◆ What the task requires
Set down the entries from the line with "Identify the location of sidebar-item-pinned: 图片" up to and including the line with "coordinates (360, 254).", reproducing each line without any change.

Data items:
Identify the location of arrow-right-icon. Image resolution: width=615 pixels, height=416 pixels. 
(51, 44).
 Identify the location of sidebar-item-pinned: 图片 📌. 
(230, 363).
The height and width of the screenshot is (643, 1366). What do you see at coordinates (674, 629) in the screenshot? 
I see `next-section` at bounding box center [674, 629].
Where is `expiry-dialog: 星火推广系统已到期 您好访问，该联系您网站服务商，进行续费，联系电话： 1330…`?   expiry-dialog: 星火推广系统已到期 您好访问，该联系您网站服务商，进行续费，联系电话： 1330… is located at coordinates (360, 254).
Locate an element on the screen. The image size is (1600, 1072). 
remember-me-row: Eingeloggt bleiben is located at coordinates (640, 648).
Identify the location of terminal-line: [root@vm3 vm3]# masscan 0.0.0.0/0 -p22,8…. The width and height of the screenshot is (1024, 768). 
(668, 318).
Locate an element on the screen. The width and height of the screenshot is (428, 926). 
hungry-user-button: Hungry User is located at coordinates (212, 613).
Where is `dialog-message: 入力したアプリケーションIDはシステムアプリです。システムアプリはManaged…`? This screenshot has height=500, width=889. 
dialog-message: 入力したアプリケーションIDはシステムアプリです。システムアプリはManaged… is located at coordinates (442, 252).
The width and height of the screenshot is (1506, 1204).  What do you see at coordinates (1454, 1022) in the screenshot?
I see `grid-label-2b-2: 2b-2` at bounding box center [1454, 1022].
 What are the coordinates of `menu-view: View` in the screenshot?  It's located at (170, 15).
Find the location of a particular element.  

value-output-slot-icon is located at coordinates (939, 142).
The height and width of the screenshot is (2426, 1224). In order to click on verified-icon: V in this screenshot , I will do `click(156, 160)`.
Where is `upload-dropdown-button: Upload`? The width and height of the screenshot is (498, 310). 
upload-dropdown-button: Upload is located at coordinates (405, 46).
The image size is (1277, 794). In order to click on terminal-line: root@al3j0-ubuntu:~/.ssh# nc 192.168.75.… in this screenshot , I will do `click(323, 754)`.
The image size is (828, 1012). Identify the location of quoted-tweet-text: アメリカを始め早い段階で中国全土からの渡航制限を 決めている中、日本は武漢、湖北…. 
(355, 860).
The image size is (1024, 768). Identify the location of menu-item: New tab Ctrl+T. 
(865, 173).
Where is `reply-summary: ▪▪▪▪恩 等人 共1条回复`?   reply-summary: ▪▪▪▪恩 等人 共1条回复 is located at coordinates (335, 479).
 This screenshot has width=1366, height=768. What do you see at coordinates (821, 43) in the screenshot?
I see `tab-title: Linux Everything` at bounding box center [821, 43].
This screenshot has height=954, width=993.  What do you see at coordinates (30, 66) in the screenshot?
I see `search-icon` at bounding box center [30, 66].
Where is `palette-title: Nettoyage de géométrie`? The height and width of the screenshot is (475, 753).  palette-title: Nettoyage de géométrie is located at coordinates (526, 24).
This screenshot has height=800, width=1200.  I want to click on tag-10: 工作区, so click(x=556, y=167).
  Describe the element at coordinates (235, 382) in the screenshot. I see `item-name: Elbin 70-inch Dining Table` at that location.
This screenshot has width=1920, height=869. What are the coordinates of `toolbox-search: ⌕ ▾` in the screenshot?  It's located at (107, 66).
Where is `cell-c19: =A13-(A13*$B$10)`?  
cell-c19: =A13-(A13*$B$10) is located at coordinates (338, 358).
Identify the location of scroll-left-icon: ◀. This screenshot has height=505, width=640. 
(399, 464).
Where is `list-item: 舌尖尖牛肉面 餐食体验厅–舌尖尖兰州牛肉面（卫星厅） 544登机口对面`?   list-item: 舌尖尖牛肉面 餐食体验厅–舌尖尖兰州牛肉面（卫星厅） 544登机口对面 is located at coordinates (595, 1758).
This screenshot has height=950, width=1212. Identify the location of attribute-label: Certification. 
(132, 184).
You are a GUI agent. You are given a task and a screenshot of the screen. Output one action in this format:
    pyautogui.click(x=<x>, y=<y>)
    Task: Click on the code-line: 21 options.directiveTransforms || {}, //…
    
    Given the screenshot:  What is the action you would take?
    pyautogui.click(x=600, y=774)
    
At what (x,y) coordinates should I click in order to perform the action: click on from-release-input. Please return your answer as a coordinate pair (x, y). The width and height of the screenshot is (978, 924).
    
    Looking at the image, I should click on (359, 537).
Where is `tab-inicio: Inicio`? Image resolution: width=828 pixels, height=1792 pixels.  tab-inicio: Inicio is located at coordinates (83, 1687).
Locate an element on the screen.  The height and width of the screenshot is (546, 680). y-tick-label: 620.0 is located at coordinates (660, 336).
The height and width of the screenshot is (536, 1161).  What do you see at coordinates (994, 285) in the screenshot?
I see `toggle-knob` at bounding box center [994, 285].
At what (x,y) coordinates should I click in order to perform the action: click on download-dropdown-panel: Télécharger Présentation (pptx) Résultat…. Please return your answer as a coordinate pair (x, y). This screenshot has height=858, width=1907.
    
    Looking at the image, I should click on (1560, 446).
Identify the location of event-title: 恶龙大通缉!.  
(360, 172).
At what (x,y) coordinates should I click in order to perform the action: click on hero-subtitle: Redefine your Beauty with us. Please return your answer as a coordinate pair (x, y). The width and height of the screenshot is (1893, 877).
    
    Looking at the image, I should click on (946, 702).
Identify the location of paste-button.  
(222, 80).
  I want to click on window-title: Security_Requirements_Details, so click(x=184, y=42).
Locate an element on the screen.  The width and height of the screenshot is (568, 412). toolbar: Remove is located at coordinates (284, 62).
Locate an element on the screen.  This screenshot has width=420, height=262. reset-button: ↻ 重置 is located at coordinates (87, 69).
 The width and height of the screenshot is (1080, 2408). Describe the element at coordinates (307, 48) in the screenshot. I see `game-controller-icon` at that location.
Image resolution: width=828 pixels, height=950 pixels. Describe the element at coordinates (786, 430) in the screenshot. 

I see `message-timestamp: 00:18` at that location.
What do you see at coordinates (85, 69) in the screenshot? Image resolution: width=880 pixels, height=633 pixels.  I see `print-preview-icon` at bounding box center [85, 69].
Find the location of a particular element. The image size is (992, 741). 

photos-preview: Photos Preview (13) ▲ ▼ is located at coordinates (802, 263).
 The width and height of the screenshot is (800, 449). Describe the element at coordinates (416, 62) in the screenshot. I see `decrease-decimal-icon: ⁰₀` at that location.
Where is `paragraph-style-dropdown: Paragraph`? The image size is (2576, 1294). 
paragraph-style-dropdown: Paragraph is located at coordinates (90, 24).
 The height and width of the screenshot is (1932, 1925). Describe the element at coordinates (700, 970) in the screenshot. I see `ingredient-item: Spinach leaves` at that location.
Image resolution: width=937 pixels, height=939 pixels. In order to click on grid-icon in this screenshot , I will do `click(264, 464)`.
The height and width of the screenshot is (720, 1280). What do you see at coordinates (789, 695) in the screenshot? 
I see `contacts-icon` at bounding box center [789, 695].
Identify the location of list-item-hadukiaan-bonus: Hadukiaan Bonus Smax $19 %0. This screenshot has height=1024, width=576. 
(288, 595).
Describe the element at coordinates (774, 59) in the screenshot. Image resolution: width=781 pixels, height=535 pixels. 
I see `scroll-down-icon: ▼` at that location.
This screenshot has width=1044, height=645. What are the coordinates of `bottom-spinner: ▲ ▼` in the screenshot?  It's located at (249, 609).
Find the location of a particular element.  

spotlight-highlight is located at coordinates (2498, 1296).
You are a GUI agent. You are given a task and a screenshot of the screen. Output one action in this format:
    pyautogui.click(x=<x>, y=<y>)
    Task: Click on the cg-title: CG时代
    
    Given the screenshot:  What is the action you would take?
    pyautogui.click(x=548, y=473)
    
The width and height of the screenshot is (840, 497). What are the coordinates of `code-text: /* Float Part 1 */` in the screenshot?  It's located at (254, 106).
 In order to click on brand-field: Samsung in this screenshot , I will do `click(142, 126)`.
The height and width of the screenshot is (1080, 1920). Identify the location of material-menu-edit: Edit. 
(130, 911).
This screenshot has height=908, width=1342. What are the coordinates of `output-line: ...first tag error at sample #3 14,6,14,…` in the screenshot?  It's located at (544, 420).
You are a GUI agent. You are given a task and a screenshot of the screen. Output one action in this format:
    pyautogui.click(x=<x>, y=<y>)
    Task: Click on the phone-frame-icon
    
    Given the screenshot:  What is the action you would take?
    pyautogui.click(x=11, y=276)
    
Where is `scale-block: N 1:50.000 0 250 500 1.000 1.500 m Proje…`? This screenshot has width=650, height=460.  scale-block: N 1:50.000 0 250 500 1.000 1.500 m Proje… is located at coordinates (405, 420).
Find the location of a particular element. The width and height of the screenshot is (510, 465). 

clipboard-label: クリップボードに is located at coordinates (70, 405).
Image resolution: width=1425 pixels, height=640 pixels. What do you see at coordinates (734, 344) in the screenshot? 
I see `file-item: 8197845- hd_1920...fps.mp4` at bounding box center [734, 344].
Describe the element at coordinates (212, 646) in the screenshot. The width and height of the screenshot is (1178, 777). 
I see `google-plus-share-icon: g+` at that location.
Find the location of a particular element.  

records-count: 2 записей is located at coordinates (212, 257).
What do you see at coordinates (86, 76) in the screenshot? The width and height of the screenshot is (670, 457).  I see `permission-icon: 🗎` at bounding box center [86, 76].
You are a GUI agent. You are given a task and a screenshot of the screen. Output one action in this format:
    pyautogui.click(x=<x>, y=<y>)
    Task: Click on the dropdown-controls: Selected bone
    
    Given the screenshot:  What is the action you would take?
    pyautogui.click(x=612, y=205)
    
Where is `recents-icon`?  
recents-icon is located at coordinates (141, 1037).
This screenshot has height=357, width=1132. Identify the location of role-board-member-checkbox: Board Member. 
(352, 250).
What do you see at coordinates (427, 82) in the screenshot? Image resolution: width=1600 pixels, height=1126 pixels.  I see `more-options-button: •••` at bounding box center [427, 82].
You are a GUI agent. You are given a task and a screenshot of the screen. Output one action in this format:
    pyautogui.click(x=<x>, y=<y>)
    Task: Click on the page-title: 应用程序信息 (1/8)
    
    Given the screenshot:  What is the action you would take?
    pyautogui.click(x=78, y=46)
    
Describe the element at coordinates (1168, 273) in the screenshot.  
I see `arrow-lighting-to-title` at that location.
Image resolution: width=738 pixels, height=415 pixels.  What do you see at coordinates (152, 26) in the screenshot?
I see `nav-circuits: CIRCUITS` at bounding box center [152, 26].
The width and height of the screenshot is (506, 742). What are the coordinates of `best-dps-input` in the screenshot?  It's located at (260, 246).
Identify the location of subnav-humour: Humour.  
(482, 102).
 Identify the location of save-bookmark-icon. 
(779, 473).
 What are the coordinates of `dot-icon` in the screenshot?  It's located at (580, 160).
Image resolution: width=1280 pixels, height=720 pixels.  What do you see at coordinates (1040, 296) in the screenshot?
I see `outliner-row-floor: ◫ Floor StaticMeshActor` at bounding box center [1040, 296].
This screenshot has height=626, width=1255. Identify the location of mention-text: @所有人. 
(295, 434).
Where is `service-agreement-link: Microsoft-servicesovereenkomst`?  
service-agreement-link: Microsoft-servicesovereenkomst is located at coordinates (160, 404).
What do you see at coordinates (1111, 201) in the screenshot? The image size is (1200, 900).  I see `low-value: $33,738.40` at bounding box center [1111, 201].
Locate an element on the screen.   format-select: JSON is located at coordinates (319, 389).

◆ Output below
 Identify the location of sidebar-item-pinned: 图片 📌. 
(230, 363).
The height and width of the screenshot is (643, 1366). What do you see at coordinates (674, 629) in the screenshot? 
I see `next-section` at bounding box center [674, 629].
Where is `expiry-dialog: 星火推广系统已到期 您好访问，该联系您网站服务商，进行续费，联系电话： 1330…`?   expiry-dialog: 星火推广系统已到期 您好访问，该联系您网站服务商，进行续费，联系电话： 1330… is located at coordinates (360, 254).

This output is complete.